Am 19. August 1848 wurde die silberne Tapferkeitsmedaille in zwei Stufen aufgeteilt – 2. Klasse und 1. Klasse, die der 2. Klasse war mit einem Durchschnitt von 31 mm etwas kleiner als die der 1. Klasse. Am 14. Februar 1915 wurde eine bronzene Stufe der Medaille eingeführt, in der Größe der Silbernen Tapferkeitsmedaille 2. Klasse. Anders als die höheren Stufen der Medaille konnte die bronzene auch an Angehörige der mit Österreich alliierten Armeen verliehen werden. Am 29. November 1915 wurden Wiederholungsspangen eingeführt, welche für die mehrmalige Verleihung der jeweiligen Auszeichnung vergeben wurden. Die Wiederholungsspangen wurde auf dem Dreiecksband angebracht – eine Spange für die zweimailge Verleihung der Tapferkeitsmedaille, zwei Spangen für die dreimalige Verleihung, drei Spangen für die viermalige Verleihung.
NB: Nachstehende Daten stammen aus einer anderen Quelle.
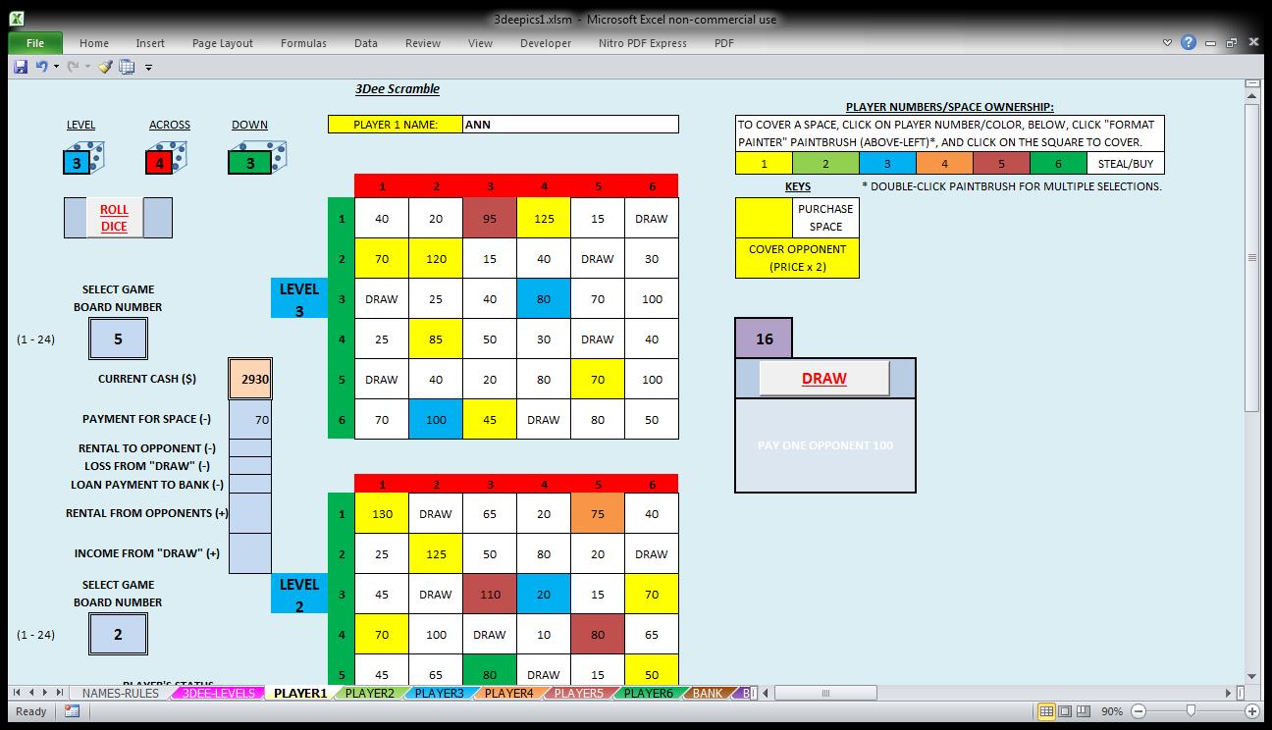Screen dimensions: 1272x730
Task: Open the Undo history dropdown arrow
Action: click(x=56, y=67)
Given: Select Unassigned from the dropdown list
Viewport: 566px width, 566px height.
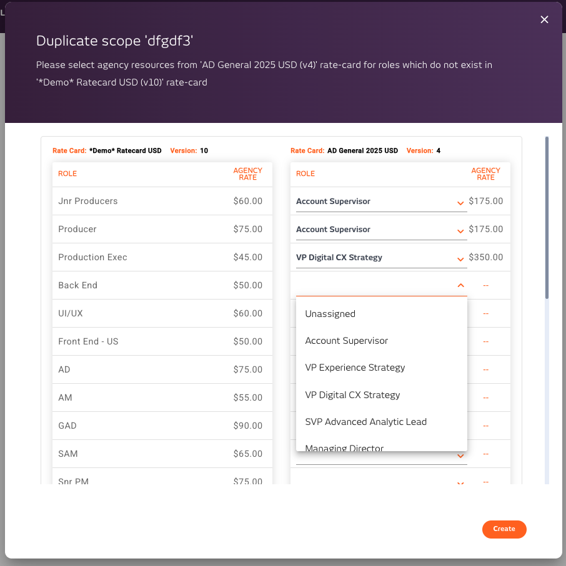Looking at the screenshot, I should pos(330,314).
Während des Ersten Weltkrieges wurden, bedingt durch den Tod von Kaiser Franz-Josef I., zwei verschiedene Versionen ausgegeben.

Mit dem Bild von Kaiser Franz-Josef bis 1916 und mit dem Bild von Kaiser Karl I. ab 1916.

Ab dem 26. September 1917 wurden die Goldene und die Große Silberne Tapferkeitsmedaille auch an Offiziere verliehen, Kennzeichen hierfür ist die jeweilige „K“-Auflage (gold oder silber) auf dem Dreiecksband.